• [Problem]: Go through the data below. Pull out every line that has the word "Suisse".

(Record extracts)

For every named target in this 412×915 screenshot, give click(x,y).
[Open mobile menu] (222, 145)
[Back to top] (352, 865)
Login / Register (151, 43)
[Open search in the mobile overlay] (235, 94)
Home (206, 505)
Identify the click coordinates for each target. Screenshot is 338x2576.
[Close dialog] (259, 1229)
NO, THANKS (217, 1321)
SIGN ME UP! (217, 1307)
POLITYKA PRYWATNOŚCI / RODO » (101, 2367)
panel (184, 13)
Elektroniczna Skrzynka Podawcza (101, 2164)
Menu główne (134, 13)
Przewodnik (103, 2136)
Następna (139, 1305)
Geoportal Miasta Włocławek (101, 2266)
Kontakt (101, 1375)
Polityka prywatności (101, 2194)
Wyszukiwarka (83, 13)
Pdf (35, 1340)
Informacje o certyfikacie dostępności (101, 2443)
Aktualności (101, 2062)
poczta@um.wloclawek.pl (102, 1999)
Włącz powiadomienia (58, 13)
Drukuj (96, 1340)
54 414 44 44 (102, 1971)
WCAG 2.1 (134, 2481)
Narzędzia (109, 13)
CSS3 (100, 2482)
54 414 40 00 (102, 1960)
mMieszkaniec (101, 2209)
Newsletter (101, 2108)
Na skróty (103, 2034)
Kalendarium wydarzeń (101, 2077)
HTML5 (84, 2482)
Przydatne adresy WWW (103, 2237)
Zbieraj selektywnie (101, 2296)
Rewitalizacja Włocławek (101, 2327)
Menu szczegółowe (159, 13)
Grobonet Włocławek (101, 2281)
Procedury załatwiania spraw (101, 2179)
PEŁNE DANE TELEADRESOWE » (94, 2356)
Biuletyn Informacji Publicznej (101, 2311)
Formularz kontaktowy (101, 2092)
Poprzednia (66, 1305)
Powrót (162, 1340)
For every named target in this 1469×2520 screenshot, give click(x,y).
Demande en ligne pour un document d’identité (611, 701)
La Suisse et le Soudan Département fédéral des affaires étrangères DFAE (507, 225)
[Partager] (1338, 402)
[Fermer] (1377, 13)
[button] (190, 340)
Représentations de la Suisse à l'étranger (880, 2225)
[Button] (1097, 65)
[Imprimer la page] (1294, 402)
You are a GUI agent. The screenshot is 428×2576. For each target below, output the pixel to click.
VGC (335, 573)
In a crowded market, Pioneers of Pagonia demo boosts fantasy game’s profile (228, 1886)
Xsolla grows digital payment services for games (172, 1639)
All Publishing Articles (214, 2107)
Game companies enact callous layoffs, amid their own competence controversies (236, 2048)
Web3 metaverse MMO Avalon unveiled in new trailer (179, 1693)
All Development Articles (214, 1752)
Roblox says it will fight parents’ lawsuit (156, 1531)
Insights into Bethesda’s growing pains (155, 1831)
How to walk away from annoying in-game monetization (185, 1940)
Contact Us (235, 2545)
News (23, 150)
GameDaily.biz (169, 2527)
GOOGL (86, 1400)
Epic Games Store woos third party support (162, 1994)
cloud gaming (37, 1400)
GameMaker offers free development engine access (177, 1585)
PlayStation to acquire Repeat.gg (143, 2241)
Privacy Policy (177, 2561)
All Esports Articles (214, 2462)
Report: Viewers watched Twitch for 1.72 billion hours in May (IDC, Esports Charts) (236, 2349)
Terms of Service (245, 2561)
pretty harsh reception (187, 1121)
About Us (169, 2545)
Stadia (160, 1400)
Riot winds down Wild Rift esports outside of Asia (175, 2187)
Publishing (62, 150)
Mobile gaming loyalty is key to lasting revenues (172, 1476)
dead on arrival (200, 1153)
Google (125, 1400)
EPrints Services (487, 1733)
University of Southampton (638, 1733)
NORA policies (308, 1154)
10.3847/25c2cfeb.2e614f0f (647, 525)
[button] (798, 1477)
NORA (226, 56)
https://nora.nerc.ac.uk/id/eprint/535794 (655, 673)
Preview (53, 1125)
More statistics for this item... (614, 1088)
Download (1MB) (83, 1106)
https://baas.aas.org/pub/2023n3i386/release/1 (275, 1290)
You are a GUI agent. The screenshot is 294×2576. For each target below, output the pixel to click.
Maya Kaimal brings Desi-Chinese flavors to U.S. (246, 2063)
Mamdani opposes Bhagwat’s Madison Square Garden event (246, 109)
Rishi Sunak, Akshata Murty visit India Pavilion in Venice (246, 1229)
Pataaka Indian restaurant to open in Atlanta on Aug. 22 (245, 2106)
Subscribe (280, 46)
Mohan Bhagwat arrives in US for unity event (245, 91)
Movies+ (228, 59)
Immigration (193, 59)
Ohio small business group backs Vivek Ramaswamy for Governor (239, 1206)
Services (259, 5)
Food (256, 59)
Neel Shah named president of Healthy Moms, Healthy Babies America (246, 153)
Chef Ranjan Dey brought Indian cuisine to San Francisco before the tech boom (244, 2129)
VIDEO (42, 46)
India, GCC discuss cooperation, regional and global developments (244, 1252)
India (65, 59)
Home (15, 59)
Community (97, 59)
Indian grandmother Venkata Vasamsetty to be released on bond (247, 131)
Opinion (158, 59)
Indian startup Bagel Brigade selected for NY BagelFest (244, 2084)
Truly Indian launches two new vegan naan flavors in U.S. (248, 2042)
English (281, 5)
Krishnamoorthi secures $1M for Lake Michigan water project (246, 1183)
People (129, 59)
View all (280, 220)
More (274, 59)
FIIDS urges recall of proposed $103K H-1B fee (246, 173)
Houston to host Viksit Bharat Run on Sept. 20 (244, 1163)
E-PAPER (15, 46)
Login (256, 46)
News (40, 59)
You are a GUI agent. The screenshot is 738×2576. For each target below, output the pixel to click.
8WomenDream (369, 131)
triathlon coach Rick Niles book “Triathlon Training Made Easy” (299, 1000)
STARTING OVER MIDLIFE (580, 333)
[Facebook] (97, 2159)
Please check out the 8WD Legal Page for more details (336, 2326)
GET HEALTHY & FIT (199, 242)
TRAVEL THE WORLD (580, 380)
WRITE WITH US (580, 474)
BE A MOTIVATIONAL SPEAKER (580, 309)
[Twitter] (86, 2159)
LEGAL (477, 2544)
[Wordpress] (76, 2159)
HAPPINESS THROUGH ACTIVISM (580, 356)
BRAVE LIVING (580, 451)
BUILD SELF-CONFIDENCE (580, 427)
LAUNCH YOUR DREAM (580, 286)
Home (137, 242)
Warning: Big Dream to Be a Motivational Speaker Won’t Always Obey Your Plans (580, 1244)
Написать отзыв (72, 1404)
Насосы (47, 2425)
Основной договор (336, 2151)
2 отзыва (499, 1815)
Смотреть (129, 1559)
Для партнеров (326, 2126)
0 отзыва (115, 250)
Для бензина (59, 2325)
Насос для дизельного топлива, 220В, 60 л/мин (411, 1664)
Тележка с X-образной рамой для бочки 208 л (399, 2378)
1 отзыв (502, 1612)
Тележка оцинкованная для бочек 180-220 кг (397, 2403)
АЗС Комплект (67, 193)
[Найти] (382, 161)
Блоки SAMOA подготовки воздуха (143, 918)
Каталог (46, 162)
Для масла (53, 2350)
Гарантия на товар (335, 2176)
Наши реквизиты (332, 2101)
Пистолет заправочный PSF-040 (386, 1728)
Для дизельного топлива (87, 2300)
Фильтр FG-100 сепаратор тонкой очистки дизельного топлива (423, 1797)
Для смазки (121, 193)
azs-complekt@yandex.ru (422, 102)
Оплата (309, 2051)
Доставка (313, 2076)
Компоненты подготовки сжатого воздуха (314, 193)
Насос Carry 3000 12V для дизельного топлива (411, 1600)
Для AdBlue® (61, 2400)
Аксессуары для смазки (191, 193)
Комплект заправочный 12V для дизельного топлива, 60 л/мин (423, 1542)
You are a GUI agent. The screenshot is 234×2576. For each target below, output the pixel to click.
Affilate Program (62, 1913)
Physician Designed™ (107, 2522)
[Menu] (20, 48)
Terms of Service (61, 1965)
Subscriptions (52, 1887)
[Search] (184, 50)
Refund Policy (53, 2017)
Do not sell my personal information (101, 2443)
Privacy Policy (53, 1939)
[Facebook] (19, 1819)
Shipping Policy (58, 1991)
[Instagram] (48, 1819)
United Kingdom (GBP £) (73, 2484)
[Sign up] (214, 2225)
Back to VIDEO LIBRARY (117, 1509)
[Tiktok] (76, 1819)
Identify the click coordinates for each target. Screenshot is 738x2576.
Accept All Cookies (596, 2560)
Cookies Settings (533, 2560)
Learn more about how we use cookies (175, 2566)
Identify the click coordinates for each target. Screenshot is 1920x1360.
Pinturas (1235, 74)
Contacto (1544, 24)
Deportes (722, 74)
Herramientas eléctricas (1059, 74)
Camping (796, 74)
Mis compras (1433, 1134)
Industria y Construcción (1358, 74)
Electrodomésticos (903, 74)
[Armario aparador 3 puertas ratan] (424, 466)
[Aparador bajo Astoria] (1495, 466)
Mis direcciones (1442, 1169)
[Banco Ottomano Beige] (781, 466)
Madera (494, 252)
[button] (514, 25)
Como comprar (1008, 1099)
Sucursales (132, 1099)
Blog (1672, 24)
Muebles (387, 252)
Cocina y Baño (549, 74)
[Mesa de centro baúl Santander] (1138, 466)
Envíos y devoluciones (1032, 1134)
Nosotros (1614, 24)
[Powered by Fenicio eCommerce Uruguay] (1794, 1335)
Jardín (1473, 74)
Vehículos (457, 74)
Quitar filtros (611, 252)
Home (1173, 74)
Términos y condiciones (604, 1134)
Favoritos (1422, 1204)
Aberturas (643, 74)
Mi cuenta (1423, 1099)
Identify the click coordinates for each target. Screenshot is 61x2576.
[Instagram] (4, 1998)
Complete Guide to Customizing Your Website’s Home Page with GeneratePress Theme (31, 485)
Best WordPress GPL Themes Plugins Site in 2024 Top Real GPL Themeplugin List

(End Record extracts)

• [Expected answer]:
La Suisse et le Soudan Département fédéral des affaires étrangères DFAE (507, 225)
Représentations de la Suisse à l'étranger (880, 2225)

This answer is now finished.